Un aumônier pointe les contradictions entre obéissance militaire et respect des valeurs

L´époque est à la transparence : le site armees.com (site non institutionnel) publie les critiques étonnantes d’un aumônier catholique. Dans son rapport de mission, ce prêtre reproche à la hiérarchie militaire de demander aux soldats de se « “déculotter”  face aux Afghans et à l’Islam ».


Début du rapport de l´aumônier français sur sa mission en Afghanistan.
Cliquer sur l´image pour télécharger le rapport en son entier.

« Je souhaite exposer une somme de dysfonctionnements importants qui ont conduit à des dérives graves », écrit un aumônier, le père Benoît Jullien de Pommerol, détaché au 2°REP (régiment étranger parachutiste basé à Calvi en Corse).  Ces mots ouvrent son « rapport de fin de mission », mission effectuée du 11 janvier au 16 juillet 2010.

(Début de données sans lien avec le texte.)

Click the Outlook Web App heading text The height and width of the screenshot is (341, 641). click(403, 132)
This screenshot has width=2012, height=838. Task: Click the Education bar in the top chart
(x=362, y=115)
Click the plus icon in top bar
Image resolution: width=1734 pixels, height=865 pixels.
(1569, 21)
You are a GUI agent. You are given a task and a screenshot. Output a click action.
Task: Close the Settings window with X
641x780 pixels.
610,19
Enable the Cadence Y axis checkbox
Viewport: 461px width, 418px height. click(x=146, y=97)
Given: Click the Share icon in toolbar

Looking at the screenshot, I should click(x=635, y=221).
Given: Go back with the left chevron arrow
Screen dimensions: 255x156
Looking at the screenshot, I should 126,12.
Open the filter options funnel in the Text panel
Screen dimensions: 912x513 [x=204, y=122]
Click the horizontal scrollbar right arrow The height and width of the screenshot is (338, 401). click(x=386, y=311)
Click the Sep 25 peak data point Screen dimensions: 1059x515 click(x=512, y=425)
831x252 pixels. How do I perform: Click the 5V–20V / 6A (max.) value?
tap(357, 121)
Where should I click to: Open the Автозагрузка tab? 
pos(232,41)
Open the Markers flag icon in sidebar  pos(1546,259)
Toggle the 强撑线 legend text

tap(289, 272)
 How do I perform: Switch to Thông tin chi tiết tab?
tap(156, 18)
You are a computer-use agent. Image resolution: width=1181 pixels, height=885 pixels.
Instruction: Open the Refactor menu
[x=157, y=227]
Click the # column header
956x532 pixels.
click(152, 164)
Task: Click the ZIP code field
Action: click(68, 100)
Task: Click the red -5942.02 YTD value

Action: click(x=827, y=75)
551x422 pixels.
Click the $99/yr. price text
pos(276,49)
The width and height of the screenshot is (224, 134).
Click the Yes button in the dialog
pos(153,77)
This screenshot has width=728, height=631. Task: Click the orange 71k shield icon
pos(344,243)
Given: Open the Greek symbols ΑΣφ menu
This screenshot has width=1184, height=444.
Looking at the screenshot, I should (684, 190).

Le rôle du prêtre consistait à être l’aumônier des forces françaises sur plusieurs bases : le district de la Fob (forward operational base) Tora, les Cop (combat out post) Hutnik, Rocco, 42, 51 et différents postes où se trouvaient parfois moins d’une dizaine de Français travaillant avec les Afghans.

Dans ce texte indigné, l’homme d’Eglise accuse tout simplement la hiérarchie de commander de faire « profil bas » devant l’Islam : « Il y a en Afghanistan une volonté de l’armée française de créer un état d’esprit tout à fait déférent et bienveillant face à l’islam. Une crainte presque servile de déplaire à l’islam. Les informations, consignes, et règles de vies qui nous sont données sont parsemées de détails visant à surtout respecter la république islamique d’Afghanistan dans ses coutumes et ses lois. Ces consignes ne seraient jamais données en France car elles choqueraient les mentalités. Mais sous le prétexte que “ils sont chez eux”, nous assistions à une démission de l’intelligence, une trahison de l’esprit, un bannissement effrayant de la conscience ».

« Ils sont chez eux ! »

Certains faits ont particulièrement scandalisé le religieux : « Me désolant, lors d’une patrouille, de voir une fillette de 10 ans accompagnée de son mari qui devait en avoir 50, j’eus comme réponse le fameux argument : “Ils sont chez eux”. “Et la pauvre gamine…”, répliquais-je… “Ils sont chez eux”. Or jamais cette personne ne m’aurait répondu cela en “temps normal”. Mais, l’esprit embourbé dans l’obligation impérative de respecter la république islamique d’Afghanistan, ses coutumes et ses lois, elle s’interdisait toute critique et toute opinion… et tant pis pour la gamine donc… Il est évident que cette personne était choquée de voir cela, mais, la conscience reformatée pour les 6 mois de mission, elle ne s’autorisait pas un jugement sur ce que le bon sens commun appelle d’ailleurs de la pédophilie. »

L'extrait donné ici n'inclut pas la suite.